Progesterone Deficiency

Progesterone is typically seen in high amounts during the luteal phase of the menstrual cycle.  In some woman prolonged periods of stress may decrease progesterone levels (Truestar Health, 2013). Deficient progesterone can cause water retention, breast tenderness, anxiety, sleep disruption, heavy menstrual bleeding, prolonged cycles and headaches (Dharam Kaur, S 2005).

Estrogen Dominance

Too much estrogen can arise from taking the birth control pill or other forms of medications containing estrogen.  Additionally, we are now exposed to many xenoestrogens such as BPAs found in plastics, pesticides and hormones in foods that can act like estrogens in our bodies.  Excess estrogen can cause irritability, aggression, weight gain and is also linked to uterine fibroid and ovarian cysts.  Other symptoms of excess estrogens can include blood clots and impaired blood sugar regulation.

Excess Prolactin

This hormone, typically produced when a woman breast feeds is also produced when she is under a great deal of stress.  Too much prolactin can cause infertility, breast tenderness and swelling and irritability.  Excess levels of this hormone can also cause increased cell division in breast cells causing increased breast density.

Cortisol Imbalance

Too much or too little cortisol can cause PMS.  Symptoms of too much cortisol can include: muscle weakness, thinning skin, elevated glucose, insulin resistance, tendency towards easy weight gain and lowered immune function.  Too little cortisol can decrease the ability to handle stress, increase cravings for stimulants such as coffee, caffeine and chocolate, joint pain, increased inflammation, hypoglycemia, rapid heartbeat and an increase in White blood cells.

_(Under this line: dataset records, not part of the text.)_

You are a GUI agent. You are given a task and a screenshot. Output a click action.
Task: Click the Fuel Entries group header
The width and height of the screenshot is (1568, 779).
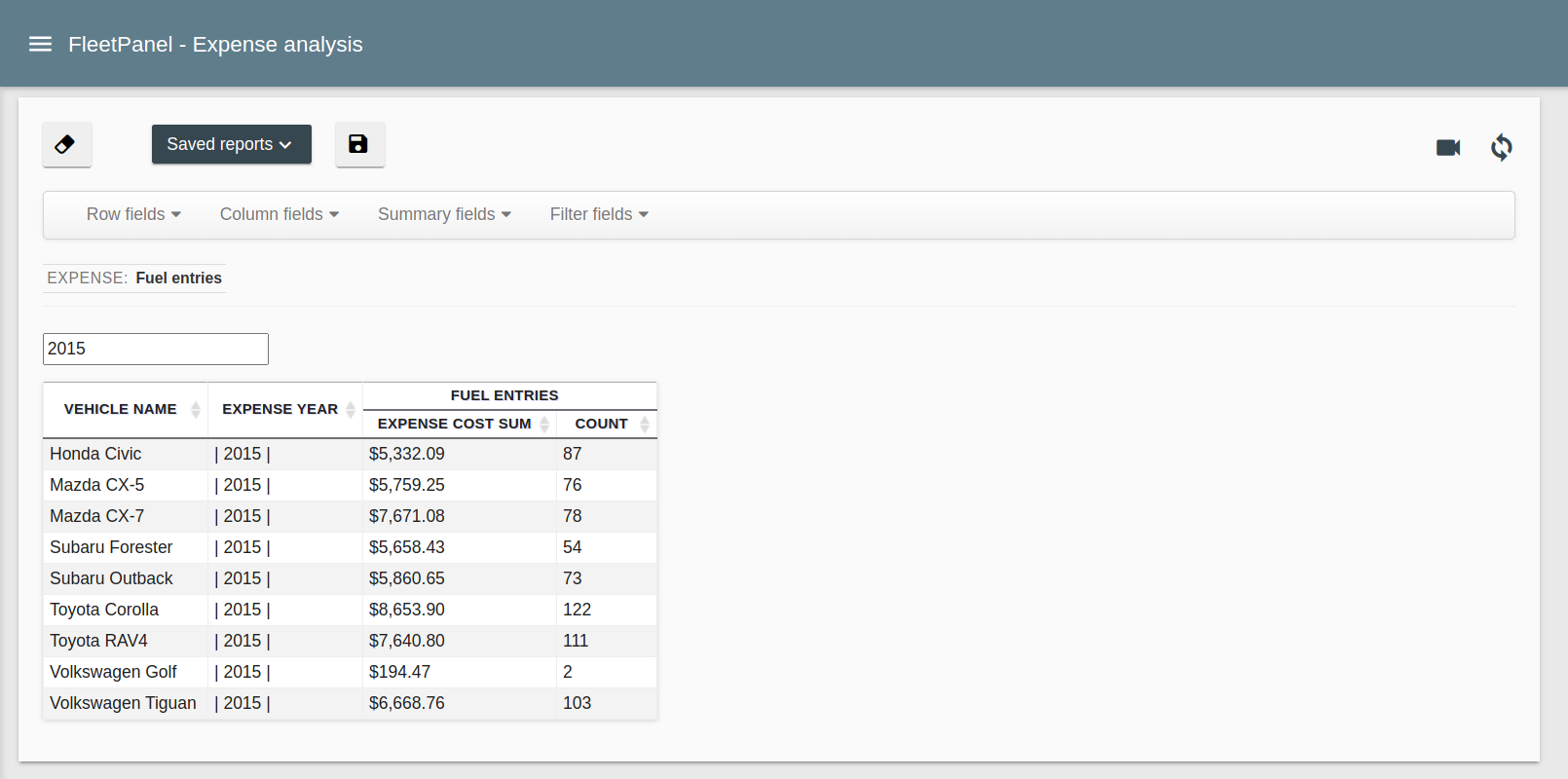[504, 395]
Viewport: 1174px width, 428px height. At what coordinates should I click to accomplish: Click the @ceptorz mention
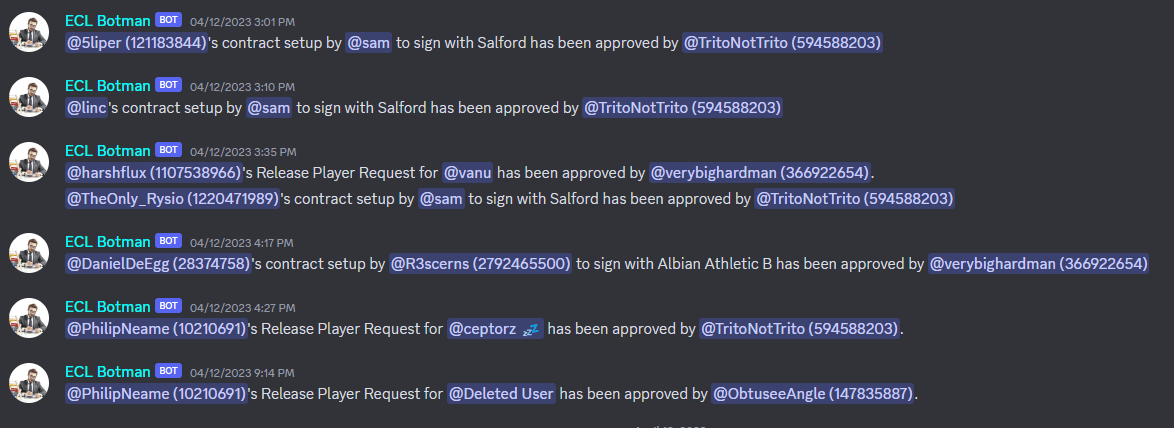coord(494,329)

Decreased Thyroid Hormones

Hypothyroidism, the under activity of the thyroid gland can cause symptoms of PMS, heavy periods or amenorrhea. Other Symptoms can include low energy, poor memory, dry skin, decreased perspiration, easy weight gain, intolerance to cold and constipation.

Works Cited

Turestar Health “Four Keys to Kick PMS” by Natasha Turner accessed May 27 2013 via http://www.truestarhealth.com/members/archives.asp?content=14ml3p1a97y

Dharam Kayr, Sat. The Complete Natural Medicine Guide to Woman’s Health 2005 Robert Rose Publishing Toronto.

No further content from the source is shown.